> I have a process running on my Cooker machine that starts running as
> soon as I log into Gnome and continuously uses about 40% of the CPU even
> if I do nothing.  The process is kapm-idled and it is process id 3.  I
> can't find a binary anywhere on the system with this name. Can anyone
> tell me what this is and how I can kill it? It seems to have started
> since I upgraded to kernel 2.4.

It seems it is a powersaving feature of the kernel. Its active if
APM support is compiled in (i never do compile in APM support, so
its just a guess :-)).

This is an excerpt from /usr/src/linux/Documentation/Configure.help:

Enable APM at boot time
CONFIG_APM_DO_ENABLE
  Enable APM features at boot time. From page 36 of the APM BIOS
  specification: "When disabled, the APM BIOS does not automatically
  power manage devices, enter the Standby State, enter the Suspend
  State, or take power saving steps in response to CPU Idle calls."
  This driver will make CPU Idle calls when Linux is idle (unless this
  feature is turned off -- see "Do CPU IDLE calls", below). This
  should always save battery power, but more complicated APM features
  will be dependent on your BIOS implementation. You may need to turn
  this option off if your computer hangs at boot time when using APM
  support, or if it beeps continuously instead of suspending. Turn
  this off if you have a NEC UltraLite Versa 33/C or a Toshiba
  T400CDT. This is off by default since most machines do fine without
  this feature.

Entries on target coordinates
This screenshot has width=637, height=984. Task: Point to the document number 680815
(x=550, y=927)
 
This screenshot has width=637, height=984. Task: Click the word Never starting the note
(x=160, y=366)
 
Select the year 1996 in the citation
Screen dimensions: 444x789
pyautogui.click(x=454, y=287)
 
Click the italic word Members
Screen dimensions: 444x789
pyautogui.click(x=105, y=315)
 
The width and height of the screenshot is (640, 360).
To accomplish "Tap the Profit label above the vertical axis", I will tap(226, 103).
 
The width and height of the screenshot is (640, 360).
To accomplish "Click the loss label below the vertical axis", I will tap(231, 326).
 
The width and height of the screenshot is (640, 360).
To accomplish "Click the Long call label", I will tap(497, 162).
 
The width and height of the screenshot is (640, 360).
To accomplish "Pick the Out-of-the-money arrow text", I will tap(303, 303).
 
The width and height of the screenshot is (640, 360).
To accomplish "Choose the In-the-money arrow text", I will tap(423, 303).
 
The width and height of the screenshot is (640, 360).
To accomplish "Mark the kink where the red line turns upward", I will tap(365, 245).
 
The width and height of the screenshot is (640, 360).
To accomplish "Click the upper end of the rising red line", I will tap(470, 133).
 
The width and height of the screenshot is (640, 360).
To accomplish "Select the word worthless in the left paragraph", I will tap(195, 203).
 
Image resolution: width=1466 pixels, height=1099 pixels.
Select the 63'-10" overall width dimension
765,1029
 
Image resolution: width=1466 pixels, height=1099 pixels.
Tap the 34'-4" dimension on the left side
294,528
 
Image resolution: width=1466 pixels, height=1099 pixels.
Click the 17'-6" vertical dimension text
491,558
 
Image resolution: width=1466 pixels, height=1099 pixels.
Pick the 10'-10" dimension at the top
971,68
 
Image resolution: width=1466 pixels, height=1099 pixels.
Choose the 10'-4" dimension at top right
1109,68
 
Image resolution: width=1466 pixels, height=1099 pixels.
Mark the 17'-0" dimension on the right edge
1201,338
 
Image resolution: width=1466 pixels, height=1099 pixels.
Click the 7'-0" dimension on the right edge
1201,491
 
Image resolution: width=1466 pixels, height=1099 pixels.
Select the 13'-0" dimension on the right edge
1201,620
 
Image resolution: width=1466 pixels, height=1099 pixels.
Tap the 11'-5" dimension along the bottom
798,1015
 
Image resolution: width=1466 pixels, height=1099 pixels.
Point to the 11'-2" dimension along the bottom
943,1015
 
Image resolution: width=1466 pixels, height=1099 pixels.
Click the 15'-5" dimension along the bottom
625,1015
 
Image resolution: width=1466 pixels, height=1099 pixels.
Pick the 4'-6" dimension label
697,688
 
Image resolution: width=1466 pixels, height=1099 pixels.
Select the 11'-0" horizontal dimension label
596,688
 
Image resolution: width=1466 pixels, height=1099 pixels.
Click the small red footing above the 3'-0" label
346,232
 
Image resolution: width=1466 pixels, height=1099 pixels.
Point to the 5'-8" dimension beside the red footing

* WORK TO COMPLETE
1) Render this sentence from the kapm-idled post in Spanish: "This is off by default since most machines do fine without this feature."
2) Repeat the kapm-idled post word for word, starting with "This driver will" and going on through "this feature.".
These records were taken from a different source than the kapm-idled post.

* WORKED ANSWERS
1) Esta opción está desactivada de forma predeterminada, ya que la mayoría de las máquinas funcionan bien sin esta característica.

2)
This driver will make CPU Idle calls when Linux is idle (unless this
  feature is turned off -- see "Do CPU IDLE calls", below). This
  should always save battery power, but more complicated APM features
  will be dependent on your BIOS implementation. You may need to turn
  this option off if your computer hangs at boot time when using APM
  support, or if it beeps continuously instead of suspending. Turn
  this off if you have a NEC UltraLite Versa 33/C or a Toshiba
  T400CDT. This is off by default since most machines do fine without
  this feature.